Als 1936 ein Band mit ausgewählten Gedichten in der Deutschen Verlagsanstalt erscheint, bringt es Benn neben Lob auch Ärger ein. In der Zeitung „Schwarzes Korps“ gibt es eine Rezension, in der die Lyrik mit der Ausstellung „Entartete Kunst“ verglichen wird. Er wird als Kulturbolschewist beschimpft, aus der Reichsschrifttumskammer ausgeschlossen und das Erscheinen der Bücher verboten. „Als Benn nach 1945 wieder veröffentlichen durfte, war ihm ein gewisser Sarkasmus eigen, denn er hat ja längst gemerkt, dass er sich politisch geirrt hat.“ 1948 gibt es für ihn ein Comeback als Autor. Doch weitgehend einsam bleibt er in politischen Fragen. Sein Demokratieverständnis wird in der Öffentlichkeit weitgehend abgelehnt. „ Demokratie, als Staatsprinzip ist das beste“, schreibt er, „aber zum Produktiven gewendet absurd! Ausdruck entsteht nicht durch Plenarbeschlüsse, sondern im Gegenteil durch Sichabsetzen von Abstimmungsergebnissen, es entsteht durch Gewaltakt in Isolation.“ Am 7. Juli 1956 stirbt Gottfried Benn in Berlin.

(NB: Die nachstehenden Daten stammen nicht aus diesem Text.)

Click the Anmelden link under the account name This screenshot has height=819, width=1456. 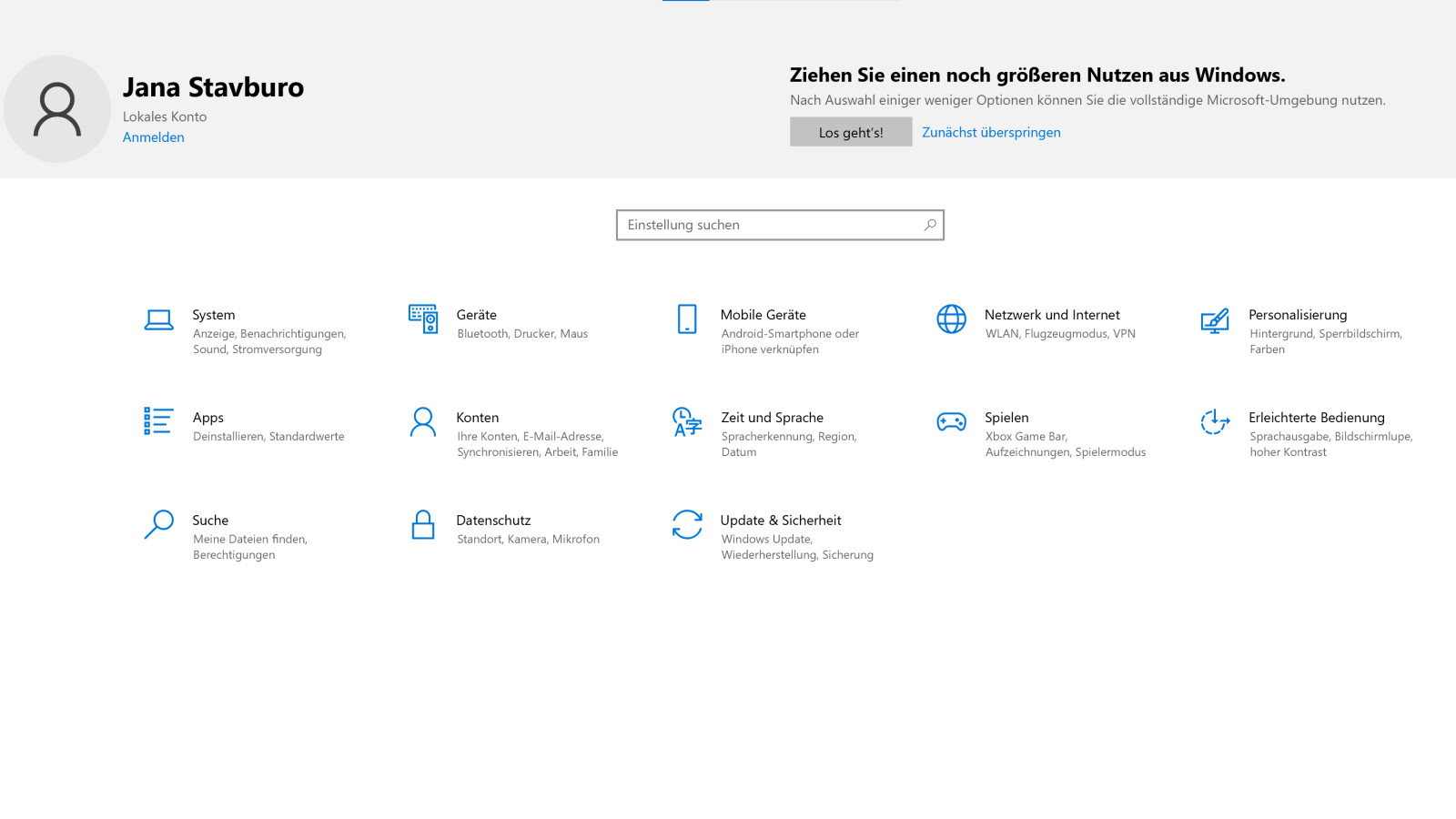click(154, 137)
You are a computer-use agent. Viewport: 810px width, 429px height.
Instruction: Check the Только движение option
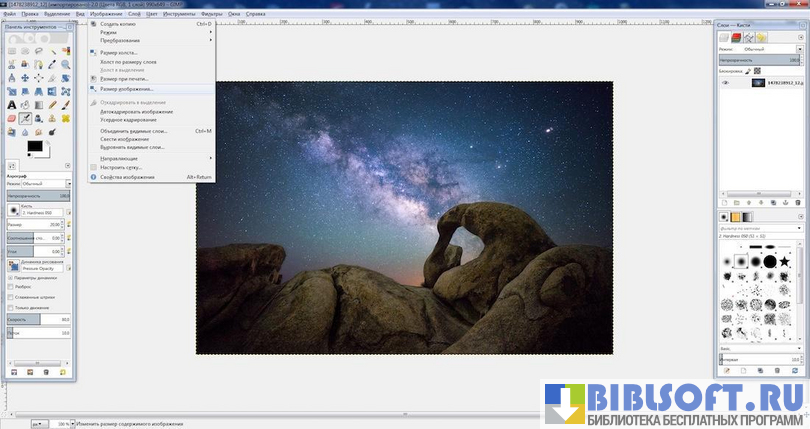coord(10,307)
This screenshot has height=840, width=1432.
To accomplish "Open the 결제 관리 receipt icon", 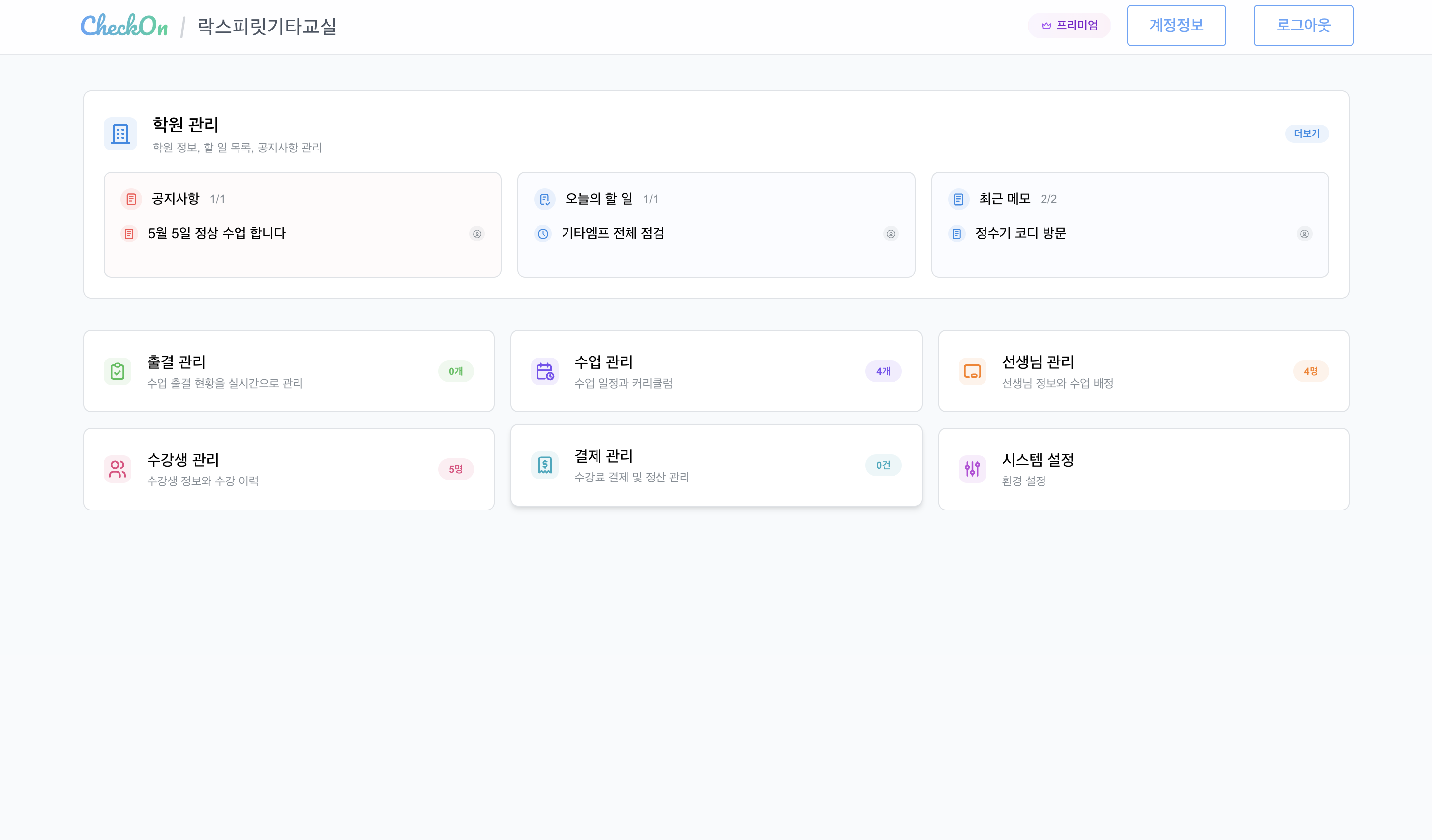I will tap(545, 465).
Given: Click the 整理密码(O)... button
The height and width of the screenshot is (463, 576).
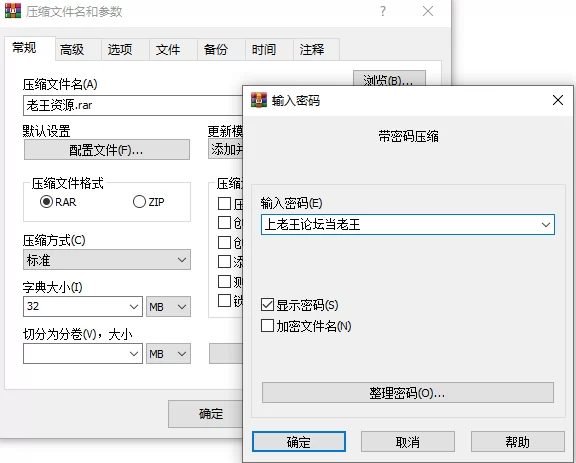Looking at the screenshot, I should tap(408, 393).
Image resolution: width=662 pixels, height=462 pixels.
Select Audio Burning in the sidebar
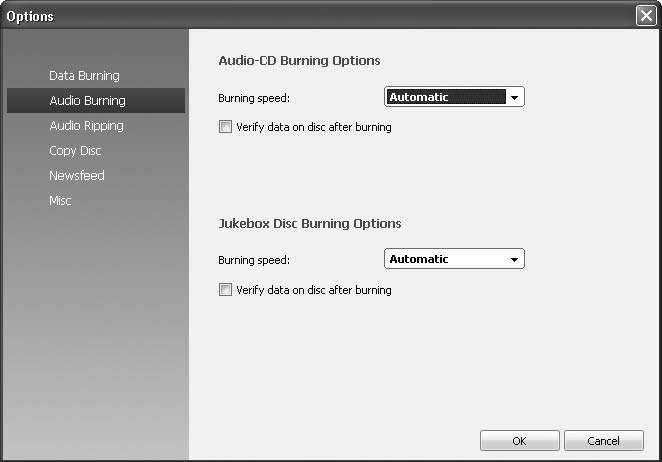pyautogui.click(x=87, y=101)
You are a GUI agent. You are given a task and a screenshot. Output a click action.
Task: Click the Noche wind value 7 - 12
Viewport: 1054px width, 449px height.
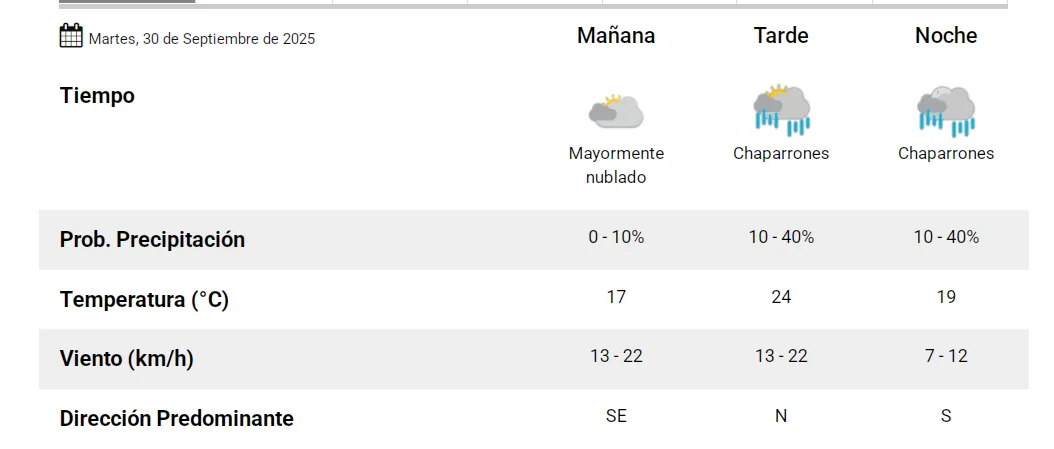tap(946, 356)
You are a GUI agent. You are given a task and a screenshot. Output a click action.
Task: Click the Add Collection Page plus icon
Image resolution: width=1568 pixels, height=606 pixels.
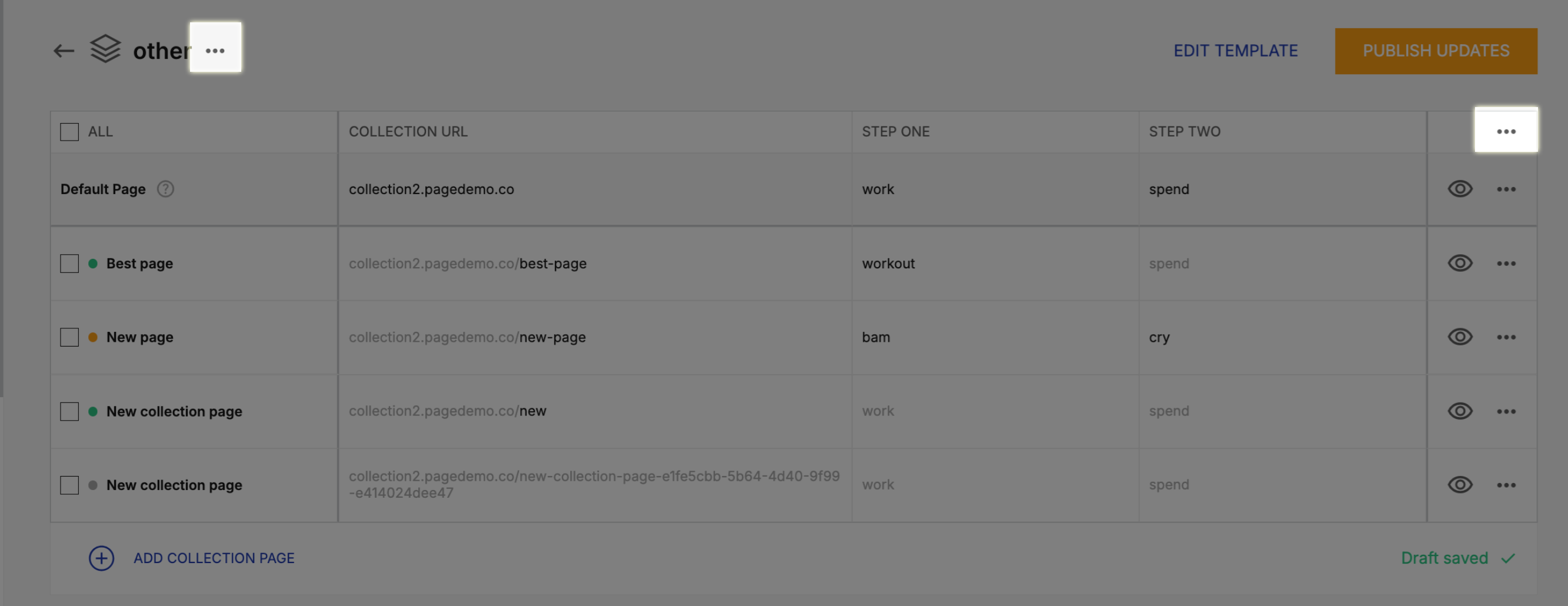coord(102,558)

Weil auch sie vom Zauber der Lyrik des Dichters begeistert sind, vertonen Komponisten, so Paul Hindemith, Boris Blacher oder Günter Bialas Gedichte von Gottfried Benn. Zur heutigen Vernissage ab 18 Uhr stellt Melanie Hirsch, Sopran, begleitet von Matthias Veit am Klavier, Lieder vor. Darunter werden Kompositionen von dem Hamburger Frederik Schwenk erstmals in der Öffentlichkeit zu hören sein.